* What to work on: Give the stretch of data from the line containing "The height and width of the screenshot is (440, 198)." through the end of the data as a JSON list of strings, one string per line. Leave out blank lines.
-- START Items --
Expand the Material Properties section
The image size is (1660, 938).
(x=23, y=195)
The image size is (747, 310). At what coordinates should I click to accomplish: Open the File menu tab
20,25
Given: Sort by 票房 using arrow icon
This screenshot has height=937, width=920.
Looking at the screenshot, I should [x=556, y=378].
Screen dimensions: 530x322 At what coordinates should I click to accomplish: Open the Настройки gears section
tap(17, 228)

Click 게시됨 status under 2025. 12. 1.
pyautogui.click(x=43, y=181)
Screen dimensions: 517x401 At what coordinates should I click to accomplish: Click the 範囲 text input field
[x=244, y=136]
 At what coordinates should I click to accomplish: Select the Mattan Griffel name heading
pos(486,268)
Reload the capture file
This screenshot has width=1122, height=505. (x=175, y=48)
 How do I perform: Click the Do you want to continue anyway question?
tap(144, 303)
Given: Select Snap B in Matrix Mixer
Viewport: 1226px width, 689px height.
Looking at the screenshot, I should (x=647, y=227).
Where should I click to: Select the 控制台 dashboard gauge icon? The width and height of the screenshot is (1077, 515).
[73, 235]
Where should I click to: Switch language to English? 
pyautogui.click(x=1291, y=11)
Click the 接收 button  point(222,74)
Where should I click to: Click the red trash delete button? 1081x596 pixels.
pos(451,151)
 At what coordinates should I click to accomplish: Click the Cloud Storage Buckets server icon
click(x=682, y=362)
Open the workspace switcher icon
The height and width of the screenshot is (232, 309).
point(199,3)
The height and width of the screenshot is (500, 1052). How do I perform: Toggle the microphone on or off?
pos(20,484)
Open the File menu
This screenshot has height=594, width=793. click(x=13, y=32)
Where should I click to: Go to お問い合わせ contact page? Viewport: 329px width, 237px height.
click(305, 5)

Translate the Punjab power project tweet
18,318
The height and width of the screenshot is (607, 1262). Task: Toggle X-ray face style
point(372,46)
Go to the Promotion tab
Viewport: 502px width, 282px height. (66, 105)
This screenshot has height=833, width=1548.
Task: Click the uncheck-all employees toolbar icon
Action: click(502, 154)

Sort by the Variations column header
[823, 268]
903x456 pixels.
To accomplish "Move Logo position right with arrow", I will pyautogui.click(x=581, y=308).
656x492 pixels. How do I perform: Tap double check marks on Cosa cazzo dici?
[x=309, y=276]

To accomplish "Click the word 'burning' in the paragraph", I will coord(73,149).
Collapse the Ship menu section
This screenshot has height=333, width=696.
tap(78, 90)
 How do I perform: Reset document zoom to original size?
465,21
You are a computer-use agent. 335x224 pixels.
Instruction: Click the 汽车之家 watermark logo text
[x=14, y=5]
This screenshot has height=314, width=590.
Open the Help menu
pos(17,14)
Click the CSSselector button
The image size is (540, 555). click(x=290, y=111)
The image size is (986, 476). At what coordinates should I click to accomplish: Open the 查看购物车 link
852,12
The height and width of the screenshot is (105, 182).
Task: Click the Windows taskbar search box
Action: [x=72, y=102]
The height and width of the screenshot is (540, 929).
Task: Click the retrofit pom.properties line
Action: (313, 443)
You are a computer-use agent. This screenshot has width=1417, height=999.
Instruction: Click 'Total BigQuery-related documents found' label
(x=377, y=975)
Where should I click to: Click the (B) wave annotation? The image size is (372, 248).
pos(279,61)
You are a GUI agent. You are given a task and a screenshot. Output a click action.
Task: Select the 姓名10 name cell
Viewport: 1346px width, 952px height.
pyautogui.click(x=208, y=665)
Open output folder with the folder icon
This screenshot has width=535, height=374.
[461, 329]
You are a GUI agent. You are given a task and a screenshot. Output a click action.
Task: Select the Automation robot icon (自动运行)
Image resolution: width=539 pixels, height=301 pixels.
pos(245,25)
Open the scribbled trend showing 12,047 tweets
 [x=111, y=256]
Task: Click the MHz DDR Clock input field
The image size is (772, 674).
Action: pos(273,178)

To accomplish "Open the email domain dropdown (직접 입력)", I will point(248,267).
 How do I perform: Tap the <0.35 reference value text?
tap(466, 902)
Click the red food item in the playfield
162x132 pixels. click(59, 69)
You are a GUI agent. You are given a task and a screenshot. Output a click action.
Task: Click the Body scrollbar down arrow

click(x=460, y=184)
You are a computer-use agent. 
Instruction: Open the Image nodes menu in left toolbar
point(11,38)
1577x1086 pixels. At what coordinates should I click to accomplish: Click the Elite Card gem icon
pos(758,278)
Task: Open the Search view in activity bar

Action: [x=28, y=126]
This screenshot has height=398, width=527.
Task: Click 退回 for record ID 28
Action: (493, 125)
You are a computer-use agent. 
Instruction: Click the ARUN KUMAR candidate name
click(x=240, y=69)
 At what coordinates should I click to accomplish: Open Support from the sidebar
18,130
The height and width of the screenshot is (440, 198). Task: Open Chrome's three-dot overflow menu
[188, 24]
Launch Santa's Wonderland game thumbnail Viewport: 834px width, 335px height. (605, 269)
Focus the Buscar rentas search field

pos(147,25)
-- END Items --
* Final result:
[
  "The height and width of the screenshot is (440, 198). Task: Open Chrome's three-dot overflow menu",
  "[188, 24]",
  "Launch Santa's Wonderland game thumbnail Viewport: 834px width, 335px height. (605, 269)",
  "Focus the Buscar rentas search field",
  "pos(147,25)"
]